Ce sont sans doute les fédérations, ou organisations régionales respectueuses de l’Etat de droit qui sont les mieux armées pour revitaliser le multilatéralisme : elles reposent au quotidien sur le principe du dialogue et du compromis ; leurs valeurs sont les mêmes que celles au coeur du système multilatéral. L’Union européenne, comme échelle de souveraineté et d’action pertinente à l’échelle internationale, comme modèle d’organisation politique, constitue ainsi un acteur clé. D’autant qu’elle est sans doute la plus belle réussite de la pax americana de 1945. Et qu’elle est membre observateur des organisations internationales, du G7 (présidé par Washington cette année), du G20 (présidé par les Etats-Unis l’an prochain).
L’Union européenne cherche d’ailleurs à se doter d’une véritable capacité à agir.

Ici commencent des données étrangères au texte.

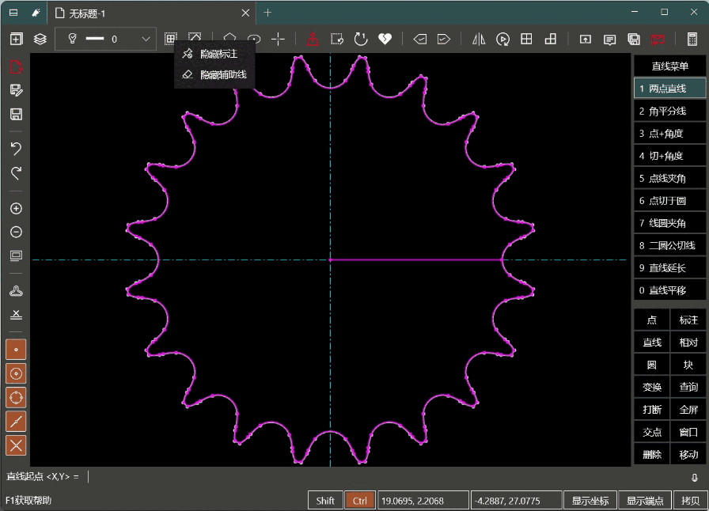Open the calculator icon in top toolbar
Viewport: 709px width, 511px height.
click(692, 39)
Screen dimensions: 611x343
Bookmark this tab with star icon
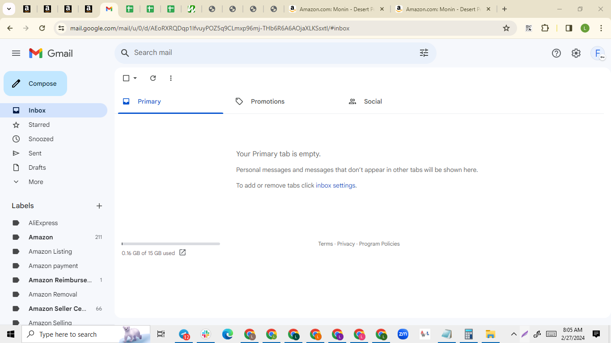click(x=506, y=28)
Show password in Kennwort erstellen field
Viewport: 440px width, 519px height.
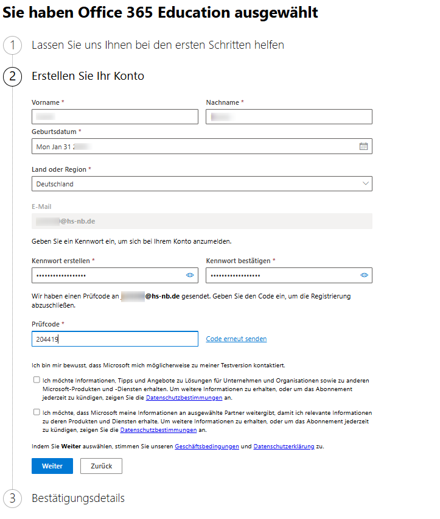pyautogui.click(x=189, y=275)
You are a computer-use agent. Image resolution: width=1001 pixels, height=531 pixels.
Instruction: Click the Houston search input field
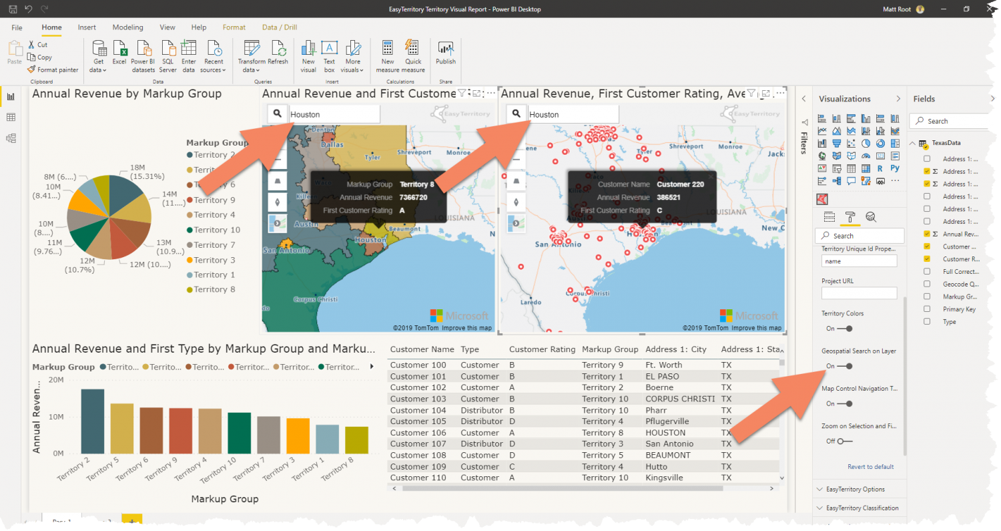pyautogui.click(x=334, y=114)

Au-delà du marché commun, de la construction économique, des nécessités semblent s'imposer : affirmer son poids géopolitique, faire entendre sa voix, imposer ses normes pour réguler la mondialisation. L’UE s’y est déjà essayée avec le Règlement général sur la protection des données (RGPD) privées, entré en vigueur en mai 2018. C’est d’ailleurs le sens de l’adjectif « géopolitique » choisi par sa Présidente Ursula von der Leyen pour désigner la nouvelle Commission européenne depuis décembre 2019. Il ne s’agit pas tant de réinventer le multilatéralisme, que d’imposer des rapports de force nouveaux, la réciprocité, le dialogue comme outil de régulation des rapports entre Etats et comme valeur fondamentale. A défaut d’être toujours entendue, l’UE est attendue.

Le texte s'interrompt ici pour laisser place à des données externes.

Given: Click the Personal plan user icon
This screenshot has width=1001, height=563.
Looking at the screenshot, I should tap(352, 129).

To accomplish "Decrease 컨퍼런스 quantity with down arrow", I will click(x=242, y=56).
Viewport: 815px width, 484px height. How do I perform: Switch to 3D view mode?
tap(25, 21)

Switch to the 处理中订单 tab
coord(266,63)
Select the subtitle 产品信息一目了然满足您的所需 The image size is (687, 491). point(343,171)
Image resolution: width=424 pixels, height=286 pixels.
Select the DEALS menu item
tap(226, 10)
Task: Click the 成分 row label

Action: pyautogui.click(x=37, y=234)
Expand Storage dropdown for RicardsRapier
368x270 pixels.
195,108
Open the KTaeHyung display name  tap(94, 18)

Ainsi, le gel par les Etats-Unis de leur contribution à l’OMS éclaire d’une lumière crue les failles du système multilatéral international, son manque d’efficacité ainsi que l’absence d’un leadership clair et incontesté.
Il éclaire a contrario les tentatives, nombreuses et diverses, pour saborder le système né en 1945, au profit d’un nouvel ordre mondial conservateur fondé sur un minilatéralisme, d’un nouvel ordre mondial dérégulé, d’une fragmentation des relations internationales et de la constitution de nouvelles sphères d’influence, voire d'un nouvel ordre mondiale fondé sur le pur et simple rapport de forces. Au-delà des raisons et objectifs, cette attitude agressive est partagée par de nombreux Etats.
Mais s’abandonner à ces coups de boutoir serait illusoire et dangereux. Revitaliser le multilatéralisme, replacer en son coeur les valeurs communes d’humanisme, les droits fondamentaux, suppose d’oser affirmer de nouveaux rapports de force, sans naïveté. « We the people [...], in order to form a more perfect union » : ce sont les premiers mots du préambule de la Constitution des Etats-Unis. « Unis dans la diversité » répond l’Union européenne.